OS Schmerikon
Geografische Lage und Historisches
Urkundlich wurde das Seedorf erstmals im Jahr 741 in der altdeutschen Form Smarinchova erwähnt und war wahrscheinlich bereits in der Römerzeit ein Stützpunkt an der Wasser- und Landstrasse von Zürich nach Maienfeld.

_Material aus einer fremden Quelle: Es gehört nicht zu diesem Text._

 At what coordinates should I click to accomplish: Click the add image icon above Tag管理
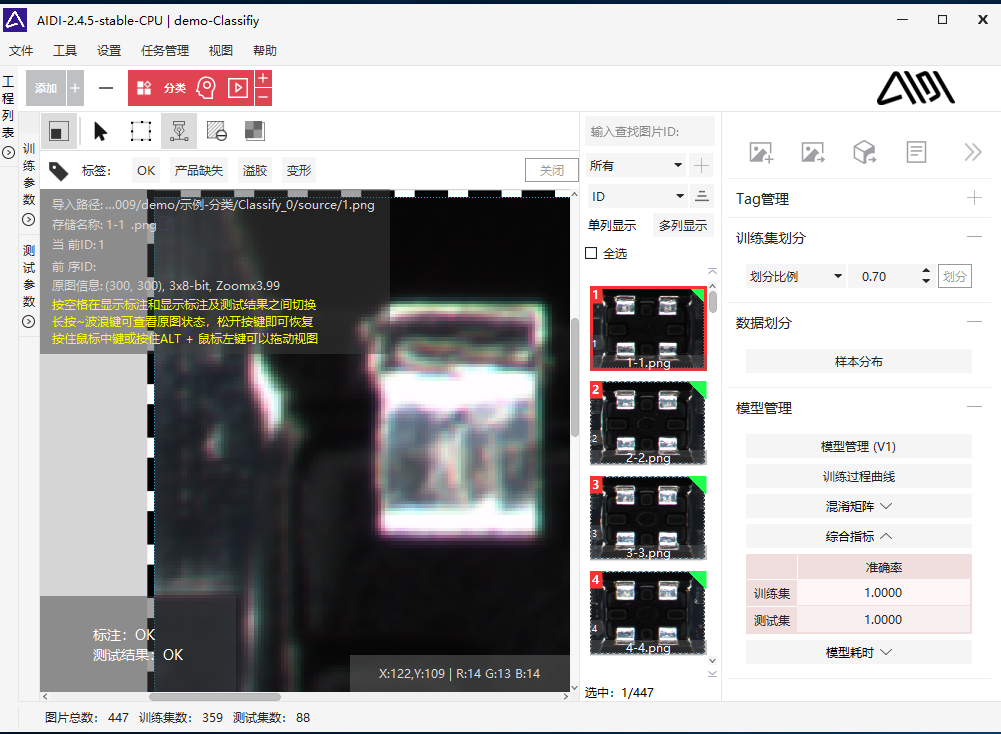[x=760, y=152]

Um 1200 kam der obere Teil des Linthgebietes unter die Herrschaft der Freiherren von Toggenburg, und damit gehörte Schmerikon zur Grafschaft Uznach. In dieser Zeit waren die Schmerkner im Schiffsbau führend. Auch das Steinbrechen sowie die Transporte auf dem See, zusammen mit der Fischerei, bildeten wichtige Einnahmequellen. Als 1436 der letzte Toggenburger Graf starb, kam das Land an die Freiherren von Raron, welche den Schmerknern einen eigenen Freiheitsbrief ausstellten. Bereits 33 Jahre später (1469) erwarben die Stände Schwyz und Glarus die Grafschaft Uznach, womit auch Schmerikon Bestandteil einer eidgenössischen Landvogtei wurde.
Bis 1798 blieb Schmerikon unter der Obhut der Eidgenossen, ehe es in der Helvetik dem Kanton Linth angehörte und schliesslich 1803 dem neuen Kanton St. Gallen einverleibt wurde. Geografie: Mit 597 Hektaren ist Schmerikon flächenmässig die zweitkleinste Gemeinde im Seebezirk. Ihre attraktive Lage am See, zwischen 406 und 547 m über Meer, macht sie zu einem beliebten Wohn- und Arbeitsort.
Schmerikon stösst auf einer Länge von 3,3 km an den oberen Zürichsee. Im Westen grenzt die Gemeinde an Jona, im Norden an Eschenbach, im Osten an Uznach und im Süden bildet die Linth eine natürliche Grenze zum Kanton Schwyz und der schwyzerischen Gemeinde Tuggen.